■ **Try it**: Quote each of the records below verbatim, line for line.

■ **Records for this exercise**:
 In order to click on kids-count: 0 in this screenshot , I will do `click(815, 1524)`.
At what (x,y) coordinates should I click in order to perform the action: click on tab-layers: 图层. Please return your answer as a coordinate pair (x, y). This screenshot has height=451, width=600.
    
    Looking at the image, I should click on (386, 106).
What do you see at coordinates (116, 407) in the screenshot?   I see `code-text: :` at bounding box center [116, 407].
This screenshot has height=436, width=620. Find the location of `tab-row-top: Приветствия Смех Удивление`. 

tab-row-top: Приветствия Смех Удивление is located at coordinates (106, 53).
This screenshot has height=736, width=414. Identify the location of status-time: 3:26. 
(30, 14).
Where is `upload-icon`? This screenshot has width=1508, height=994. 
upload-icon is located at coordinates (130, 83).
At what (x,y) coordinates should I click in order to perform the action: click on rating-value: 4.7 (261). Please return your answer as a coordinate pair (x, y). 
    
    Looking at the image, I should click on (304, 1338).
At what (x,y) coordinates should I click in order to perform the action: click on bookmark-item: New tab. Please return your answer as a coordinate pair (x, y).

■ **Result of the task**:
 In order to click on kids-count: 0 in this screenshot , I will do `click(815, 1524)`.
At what (x,y) coordinates should I click in order to perform the action: click on tab-layers: 图层. Please return your answer as a coordinate pair (x, y). This screenshot has height=451, width=600.
    
    Looking at the image, I should click on (386, 106).
What do you see at coordinates (116, 407) in the screenshot?   I see `code-text: :` at bounding box center [116, 407].
This screenshot has height=436, width=620. Find the location of `tab-row-top: Приветствия Смех Удивление`. 

tab-row-top: Приветствия Смех Удивление is located at coordinates (106, 53).
This screenshot has height=736, width=414. Identify the location of status-time: 3:26. 
(30, 14).
Where is `upload-icon`? This screenshot has width=1508, height=994. 
upload-icon is located at coordinates (130, 83).
At what (x,y) coordinates should I click in order to perform the action: click on rating-value: 4.7 (261). Please return your answer as a coordinate pair (x, y). 
    
    Looking at the image, I should click on (304, 1338).
At what (x,y) coordinates should I click in order to perform the action: click on bookmark-item: New tab. Please return your answer as a coordinate pair (x, y).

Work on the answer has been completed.